I realize asking for more control in a game that’s all about bouncing a ball and seeing what happens might sound silly, but Devilish’s design seems to demand it at times. A brief unlucky moment where the ball just won’t cooperate shaves time off the timer that could be necessary to have a hope of beating a boss or reaching the end before you’re abruptly killed, and it’s not very enjoyable to be under a time crunch you’re hardly capable of handling. Devilish got most of its style right, with lovely areas, good tunes, and some unique enemies and traps in your path, but it’s hard to enjoy that all when your eyes are focused on a ball and a timer that are working together to drag the experience down.
THE VERDICT: It’s really strange to find a game where removing one part of the game could improve it greatly, but Devilish manages to have a flaw that obvious. Devilish sets up an adventure with the basic thrill of breaking blocks and nurturing a ball to keep it in play coupled well with interesting environments and living obstacles, but the timer ticking away at the top left of the screen makes it so you can’t enjoy it at your own pace. Surprisingly, the Time Trial mode is less of a time crunch, counting up instead for the sake of the record screen but at the same time not giving you the full game’s content so you can’t truly substitute it for the main game. What we’re left with is a game that could have been decent or even good if not for the developer forcing a style of play on the player by way of harsh limitation.
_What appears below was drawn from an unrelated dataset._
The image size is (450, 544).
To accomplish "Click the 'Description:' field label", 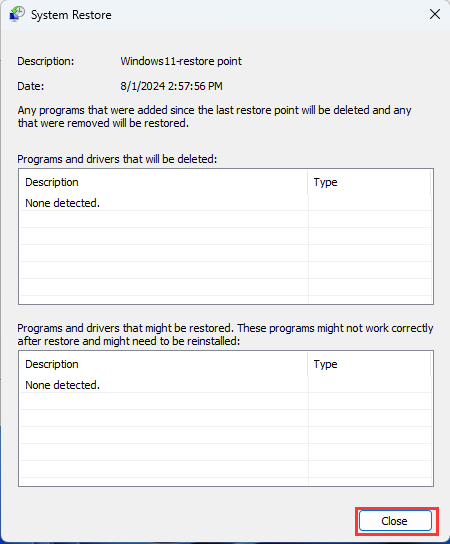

And so, I give Devilish for the Game Gear…
A BAD rating. By forcing artificial difficulty and artificial length with a surprisingly strict timer that will force the player to push through the same environments again and again, Devilish buries its better parts under a race against the clock you aren’t quite equipped to handle. It’s not quite clear if you’d need any skills beyond good reaction times to succeed at a regular block-breaking game, but Devilish tried to introduce some twists to it that it pushed too hard by pushing the player too hard. Strip out the timer and you’ve got some cute little environments to bust your way through and some bosses that could be a good challenge if you weren’t guaranteed to have less than two minutes to whittle them down. The paddle arrangement even opened up new opportunities, but they were immediately squandered by the lack of reliability with the top paddle. Some overly aggressive and lucky play can carry you through though, and when the pressure isn’t too great, Devilish shows the promise it had with a decent enough twist on Breakout’s formula. No timer and a more clearly defined top paddle would have at least made this game worthy of some consideration.
Perhaps the warning was in the title all along. Devilish is unfortunately a devilish twist on the block-breaker formula despite some of its delightful elements.
Oh ye gods! My game isn’t punishing enough!
But what if… I were to add a timer and disguise it as clever game design?
Ohohohoho! Delightfully Devilish, Genki!